• [EXERCISE DETAILS]
Review the material line by line. Identify and copy every line that contains the string "Apply".

*** Opening of GIVEN DATA ***

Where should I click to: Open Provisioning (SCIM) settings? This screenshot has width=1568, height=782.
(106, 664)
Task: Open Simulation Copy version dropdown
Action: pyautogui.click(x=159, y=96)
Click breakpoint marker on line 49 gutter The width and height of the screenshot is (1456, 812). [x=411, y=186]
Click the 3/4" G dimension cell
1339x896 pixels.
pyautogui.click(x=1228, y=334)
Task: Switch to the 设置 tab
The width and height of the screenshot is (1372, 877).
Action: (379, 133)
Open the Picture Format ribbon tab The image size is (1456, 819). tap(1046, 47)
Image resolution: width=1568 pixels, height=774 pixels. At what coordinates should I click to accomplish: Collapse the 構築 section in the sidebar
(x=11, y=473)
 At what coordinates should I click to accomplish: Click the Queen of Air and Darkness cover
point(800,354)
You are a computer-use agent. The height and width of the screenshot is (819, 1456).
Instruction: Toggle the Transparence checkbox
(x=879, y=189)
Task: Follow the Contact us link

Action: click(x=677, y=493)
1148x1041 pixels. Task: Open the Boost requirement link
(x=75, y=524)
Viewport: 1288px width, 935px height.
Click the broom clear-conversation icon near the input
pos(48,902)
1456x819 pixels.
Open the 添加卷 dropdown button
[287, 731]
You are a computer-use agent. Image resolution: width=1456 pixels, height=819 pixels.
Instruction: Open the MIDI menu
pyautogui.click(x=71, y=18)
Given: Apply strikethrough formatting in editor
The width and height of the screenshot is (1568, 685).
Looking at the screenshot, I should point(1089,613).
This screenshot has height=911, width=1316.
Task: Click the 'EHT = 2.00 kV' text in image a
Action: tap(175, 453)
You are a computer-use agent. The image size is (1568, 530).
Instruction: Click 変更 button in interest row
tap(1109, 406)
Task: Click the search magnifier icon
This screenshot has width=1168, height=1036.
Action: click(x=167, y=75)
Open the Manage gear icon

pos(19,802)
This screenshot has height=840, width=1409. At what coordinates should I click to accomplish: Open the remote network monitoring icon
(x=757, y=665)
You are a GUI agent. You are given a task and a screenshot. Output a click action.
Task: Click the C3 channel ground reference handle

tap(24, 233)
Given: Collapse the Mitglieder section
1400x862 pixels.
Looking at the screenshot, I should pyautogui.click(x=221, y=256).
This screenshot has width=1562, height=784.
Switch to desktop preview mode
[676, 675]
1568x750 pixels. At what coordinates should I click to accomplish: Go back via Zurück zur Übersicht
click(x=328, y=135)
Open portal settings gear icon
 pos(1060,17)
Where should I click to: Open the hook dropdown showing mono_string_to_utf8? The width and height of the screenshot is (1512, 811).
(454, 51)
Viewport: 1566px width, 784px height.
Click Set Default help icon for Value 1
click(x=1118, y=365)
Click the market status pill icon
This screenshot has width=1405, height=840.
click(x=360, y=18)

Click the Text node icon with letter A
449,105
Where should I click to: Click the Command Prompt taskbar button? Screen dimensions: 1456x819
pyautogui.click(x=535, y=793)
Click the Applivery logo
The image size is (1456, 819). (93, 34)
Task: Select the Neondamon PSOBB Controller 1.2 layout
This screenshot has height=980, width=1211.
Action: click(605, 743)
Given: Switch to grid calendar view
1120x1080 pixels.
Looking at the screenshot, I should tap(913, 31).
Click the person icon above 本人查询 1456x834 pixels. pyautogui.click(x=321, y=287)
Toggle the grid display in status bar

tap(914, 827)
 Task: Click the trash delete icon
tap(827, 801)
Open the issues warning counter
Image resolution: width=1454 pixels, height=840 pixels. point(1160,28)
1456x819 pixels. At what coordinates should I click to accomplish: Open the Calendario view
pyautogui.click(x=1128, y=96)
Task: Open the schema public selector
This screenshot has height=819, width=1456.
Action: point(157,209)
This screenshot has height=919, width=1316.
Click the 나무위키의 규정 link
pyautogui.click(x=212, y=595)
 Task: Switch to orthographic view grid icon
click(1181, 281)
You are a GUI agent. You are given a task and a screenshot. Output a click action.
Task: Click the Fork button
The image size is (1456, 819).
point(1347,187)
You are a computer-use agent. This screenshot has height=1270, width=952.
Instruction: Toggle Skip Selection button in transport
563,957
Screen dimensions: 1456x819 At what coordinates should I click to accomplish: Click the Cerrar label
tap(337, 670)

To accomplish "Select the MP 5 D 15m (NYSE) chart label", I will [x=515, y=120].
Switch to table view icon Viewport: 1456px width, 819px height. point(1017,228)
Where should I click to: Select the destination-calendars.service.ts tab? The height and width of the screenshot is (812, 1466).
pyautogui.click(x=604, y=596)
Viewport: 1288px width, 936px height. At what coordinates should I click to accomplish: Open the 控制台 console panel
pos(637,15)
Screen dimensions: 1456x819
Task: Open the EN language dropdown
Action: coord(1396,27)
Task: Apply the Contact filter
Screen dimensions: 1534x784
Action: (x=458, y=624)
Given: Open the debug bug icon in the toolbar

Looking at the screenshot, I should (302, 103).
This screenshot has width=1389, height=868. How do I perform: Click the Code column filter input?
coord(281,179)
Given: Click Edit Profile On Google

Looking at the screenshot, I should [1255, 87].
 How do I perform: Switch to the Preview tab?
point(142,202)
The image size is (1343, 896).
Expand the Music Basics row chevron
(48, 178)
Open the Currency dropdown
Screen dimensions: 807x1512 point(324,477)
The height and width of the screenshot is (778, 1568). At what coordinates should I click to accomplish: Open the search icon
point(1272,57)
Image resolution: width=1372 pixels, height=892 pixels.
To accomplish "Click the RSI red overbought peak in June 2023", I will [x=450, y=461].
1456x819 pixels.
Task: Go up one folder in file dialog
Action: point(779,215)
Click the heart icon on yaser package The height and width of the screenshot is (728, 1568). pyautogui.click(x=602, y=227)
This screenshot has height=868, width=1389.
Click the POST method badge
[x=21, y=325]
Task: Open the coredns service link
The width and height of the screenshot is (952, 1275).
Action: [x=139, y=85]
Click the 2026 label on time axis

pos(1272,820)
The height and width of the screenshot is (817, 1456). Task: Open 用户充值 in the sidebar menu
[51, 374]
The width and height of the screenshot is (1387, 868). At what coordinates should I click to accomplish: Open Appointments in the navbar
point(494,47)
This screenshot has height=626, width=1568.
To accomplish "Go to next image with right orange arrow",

*** Close of GIVEN DATA ***

• [SOLVED PROBLEM]
Given: Apply strikethrough formatting in editor
Task: Apply the Contact filter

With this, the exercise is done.